**WHAT TO WORK ON:** Return the lines beginning at the one that contains "Image resolution: width=1701" and running to the end of the records, exactly and with nothing else. Omit pictures.

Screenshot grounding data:
********
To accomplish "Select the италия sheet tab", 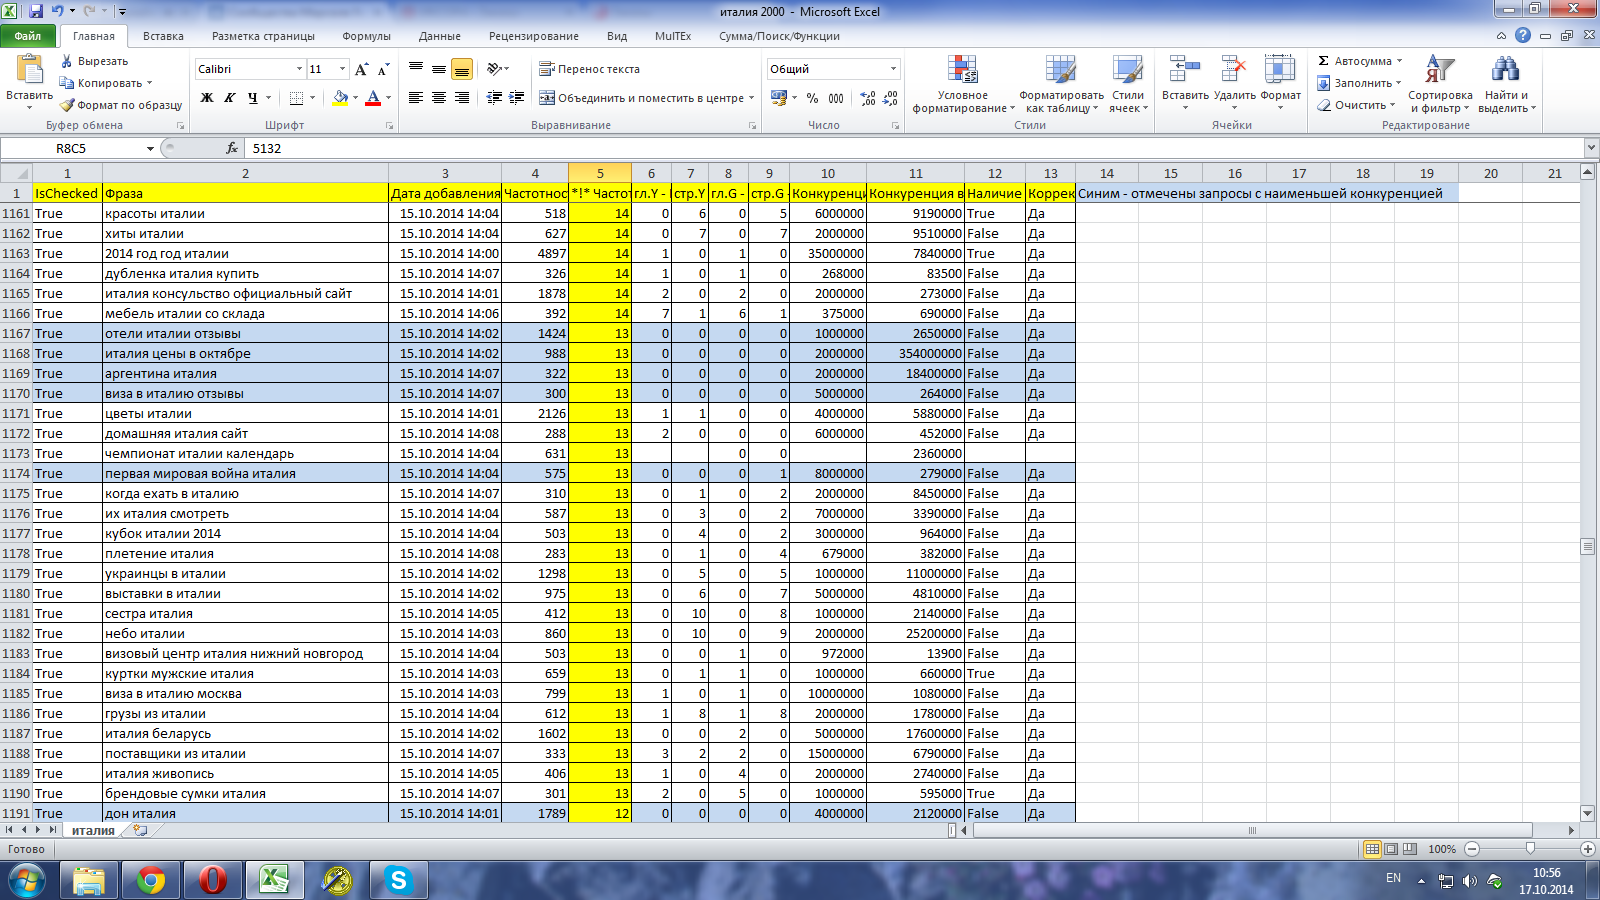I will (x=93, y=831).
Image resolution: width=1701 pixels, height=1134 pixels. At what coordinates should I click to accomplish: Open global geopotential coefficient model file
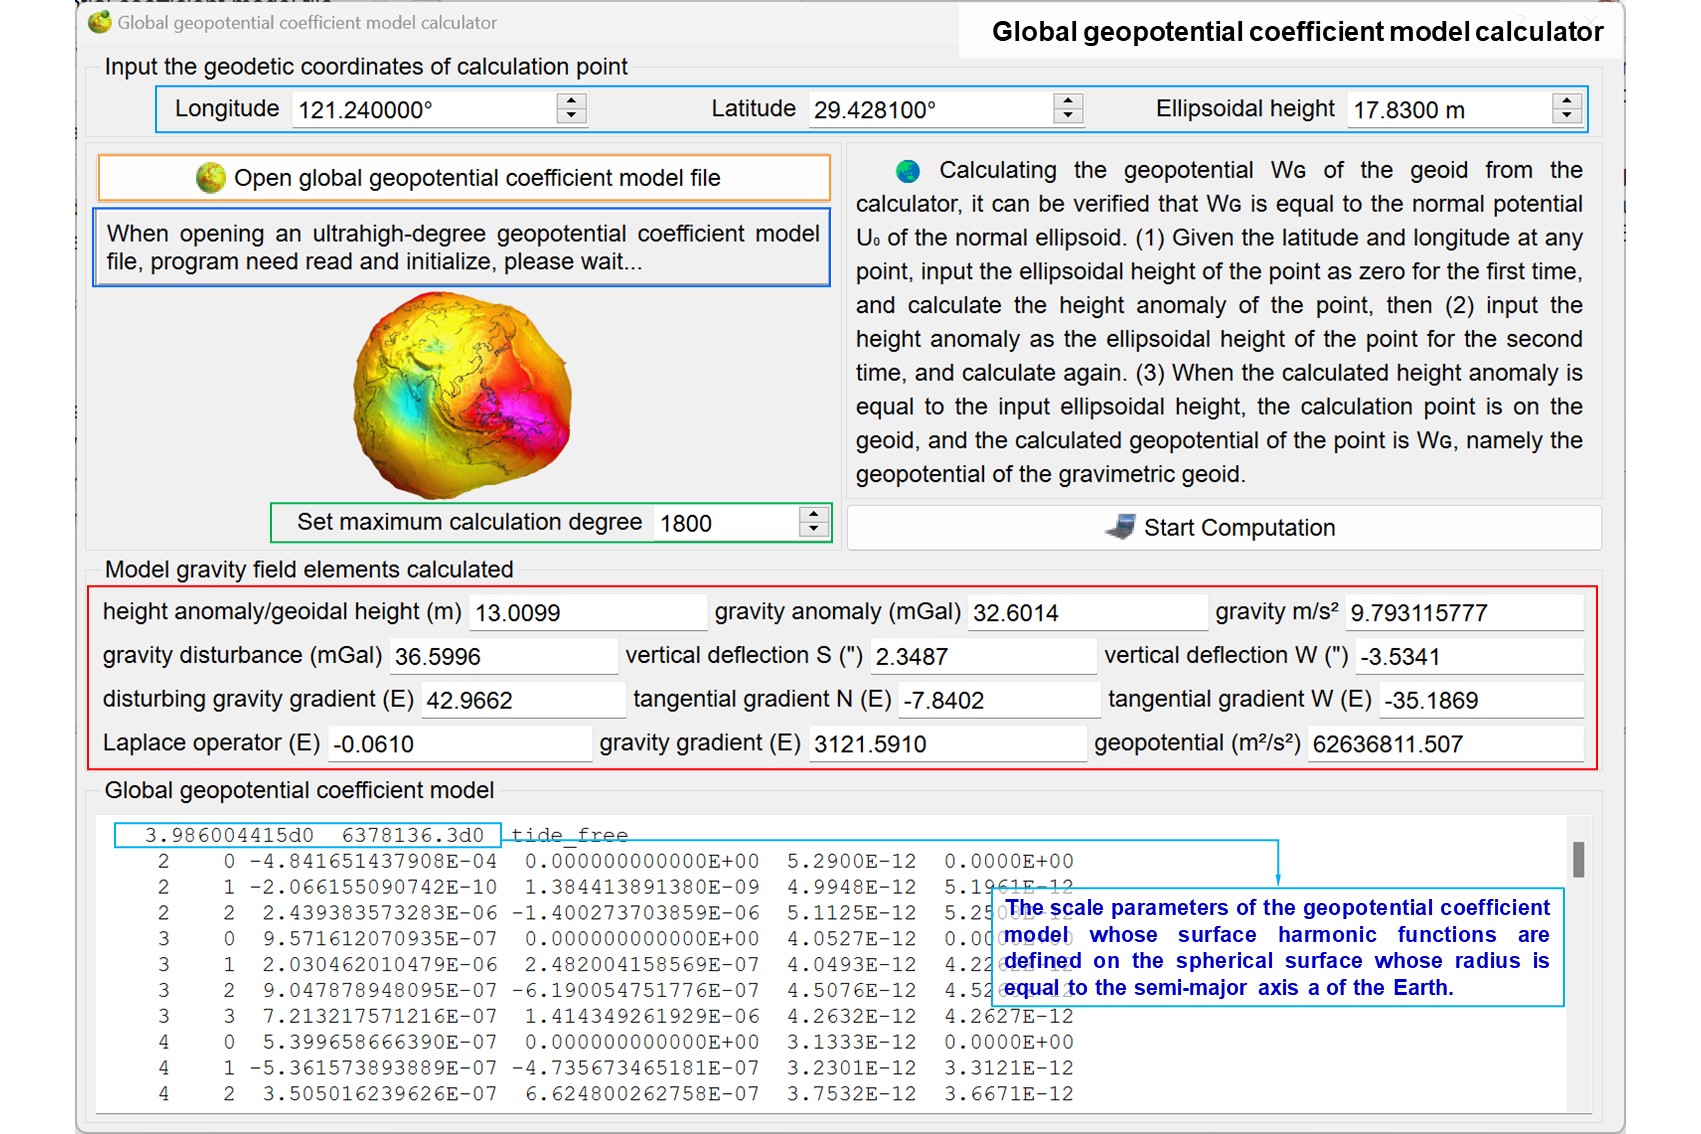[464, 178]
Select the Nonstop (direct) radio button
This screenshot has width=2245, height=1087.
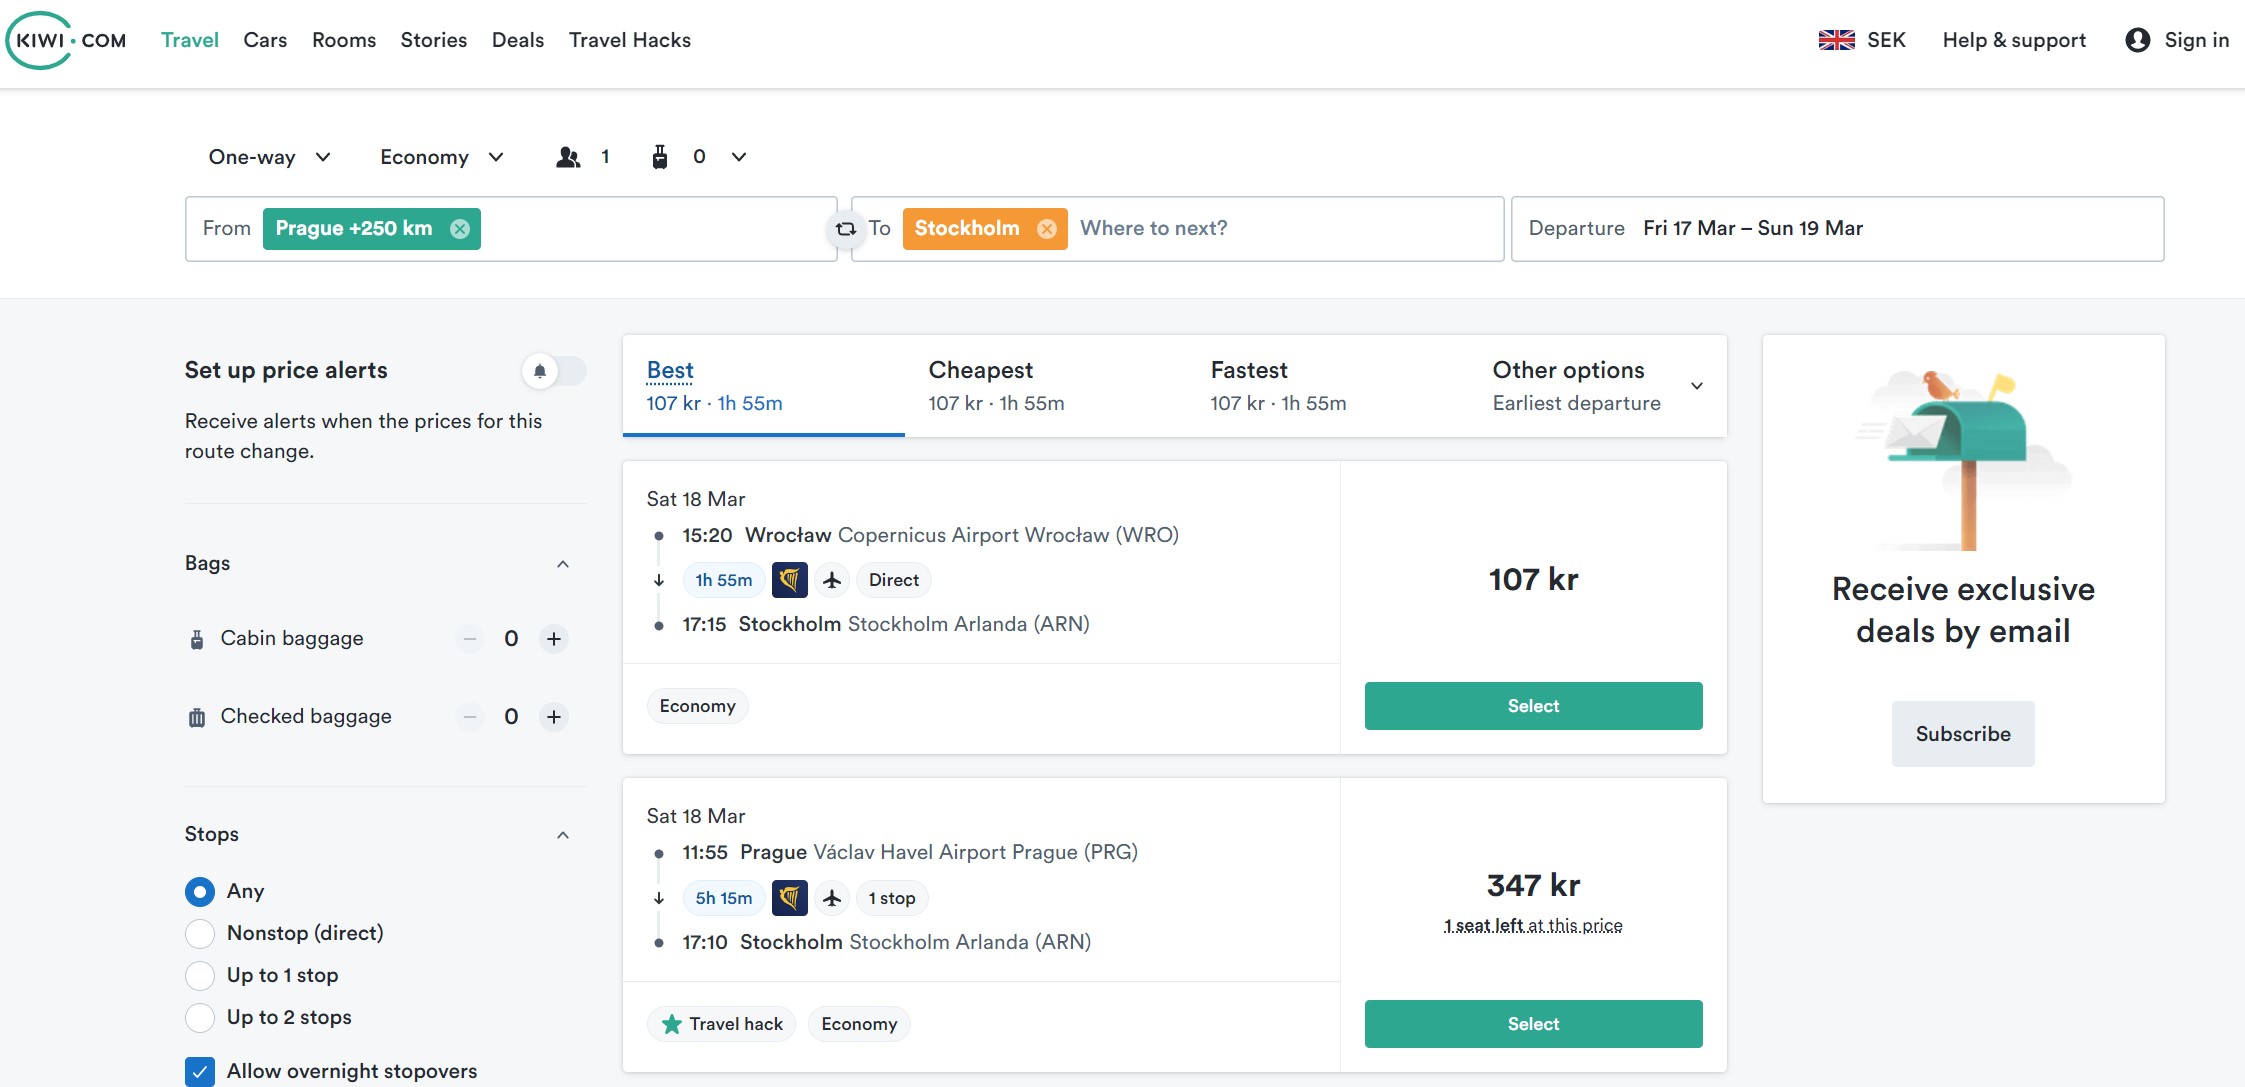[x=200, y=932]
********
**EXERCISE RESPONSE:**
Image resolution: width=1701 pixels, height=1134 pixels. At what coordinates should I click to accomplish: Open global geopotential coefficient model file
[464, 178]
Select the Nonstop (direct) radio button
This screenshot has width=2245, height=1087.
[x=200, y=932]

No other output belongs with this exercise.